Une compagnie indépendante
La démarche de la compagnie ADA-Théâtre consiste à proposer un théâtre soucieux de penser le monde contemporain avec exigence et passion : elle procède d’un « théâtre politique ». « Politique », dans le sens où il s’agit de travailler sur les structures de notre monde contemporain, dans une quête d’émancipation qui ne se contente pas de slogans réducteurs ou de jérémiades contre-productives. Le plateau est pour nous le lieu de la « réflexion » du monde, non pas seulement comme miroir mais comme dispositif permettant sa pensée: un espace d’expérimentation qui permet de se réapproprier nos formes de vie en les refigurant par le jeu.
Nos positions politiques, notre geste parfois inclassable, nos profils hors-cadre, notre dégoût pour les pince-fesses... Bien des hypothèses se présentent pour expliquer que nous n'ayons jamais été soutenus par la puissance publique. Depuis plus de vingt ans que nous nous produisons à Paris, la DRAC et la Ville de Paris ont toujours refusé de nous octroyer des subventions.

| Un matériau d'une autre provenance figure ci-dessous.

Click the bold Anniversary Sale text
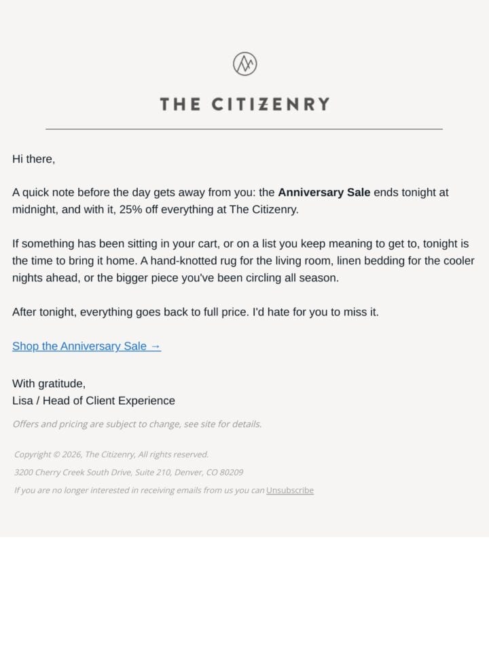Image resolution: width=489 pixels, height=651 pixels. click(x=324, y=193)
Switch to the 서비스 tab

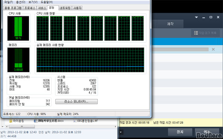[42, 8]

Aussi fonctionnons-nous à la débrouille, à l'artisanat précaire, dans les marges du système qui nous donnent toutes les libertés - sauf celle d'être riche. Les gestes de mécenat sont toujours les bienvenus : ils sont un moyen de flécher la dépense publique puisque les 2/3 de votre don vous sont reversés en crédit d'impôt. Manière de braquer des subsides sans être hors-la loi. Alors n'hésitez pas : faites un don !
Trajectoire
La compagnie ADA-Théâtre est née en 2003, avec la création de Top Dogs d’Urs Widmer à Gare au théâtre (festival "Nous n’irons pas à Avignon"). La pièce, dressant le portrait de cadres supérieurs anéantis par leur licenciement suite à une restructuration d’entreprise, posait déjà les éléments constitutifs du projet ADA : théâtre contemporain, sensible à la violence du monde contemporain, notamment celle qui a trait à son organisation économique, pour le fond. Pour la forme, refus du naturalisme, recherche d’une distanciation et d’une stylisation à la fois ludique et critique.

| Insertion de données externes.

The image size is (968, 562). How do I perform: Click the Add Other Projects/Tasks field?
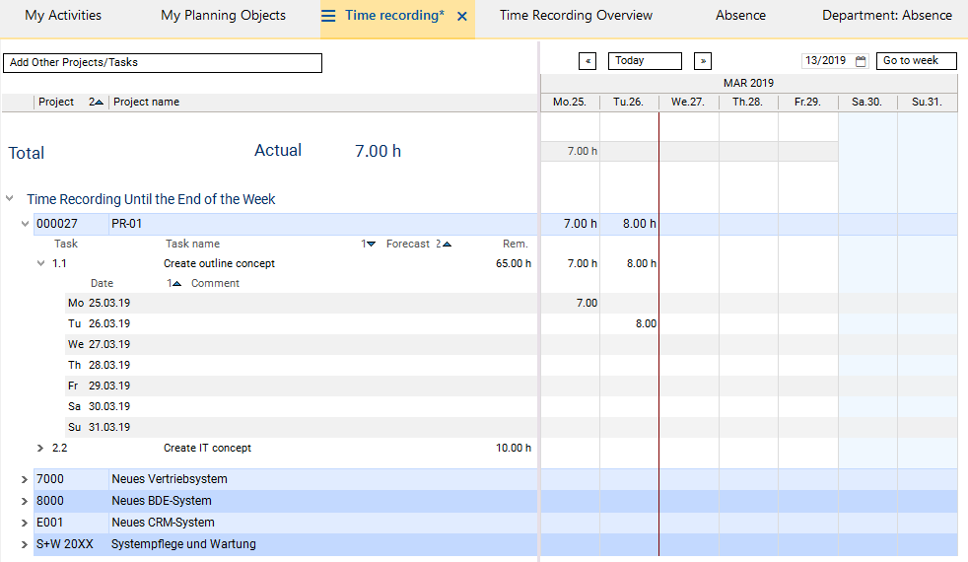tap(163, 63)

Top Dogs, Cie ADA-Théâtre, 2003 © Sebastiao Tukudiau
C’est dans cette veine que sont venus s’inscrire les spectacles suivants. D'abord Cabaret Beau Joueur, en 2010, qui évoquait les vies malmenées par l’idéologie absurde de la «valeur travail» dans une économie vouée à produire du chômage...

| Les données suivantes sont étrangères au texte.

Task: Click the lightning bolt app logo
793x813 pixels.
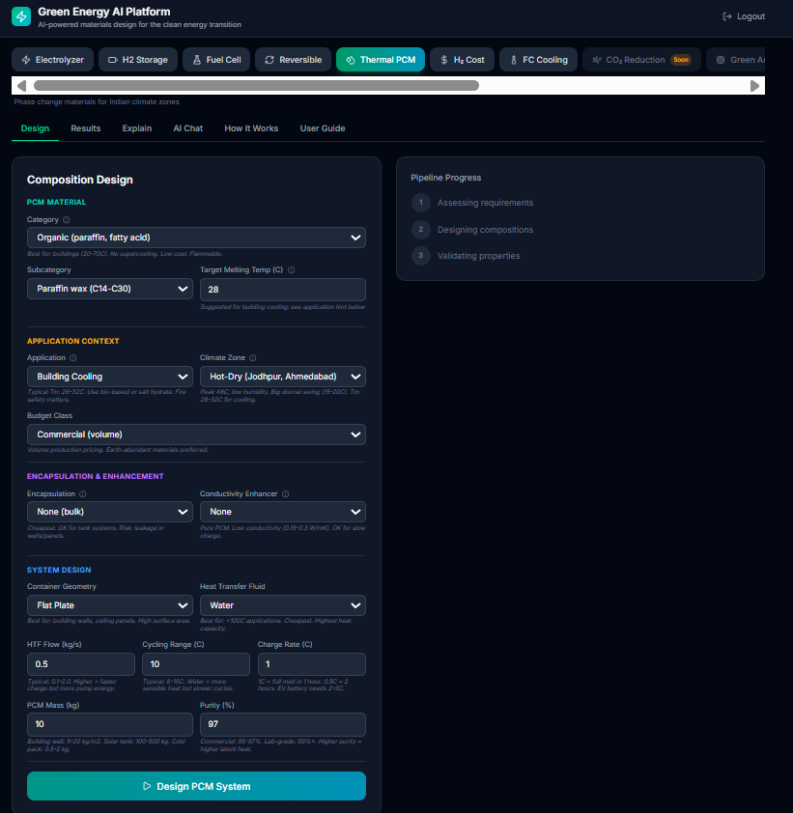Action: pos(21,16)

Printemps 2007 : des artistes du dimanche et des jours fériés se retrouvent dans une cave pour monter un cabaret qui relève le défi lancé par le camp de la victoire : « Soyez beaux joueurs ! ». Eh bien chiche : voyons un peu comment on peut se prendre le réel en pleine poire, et se la fendre malgré tout… Un spectacle musical, parlé, chanté, dansé, avec un pianiste et plein de cravates.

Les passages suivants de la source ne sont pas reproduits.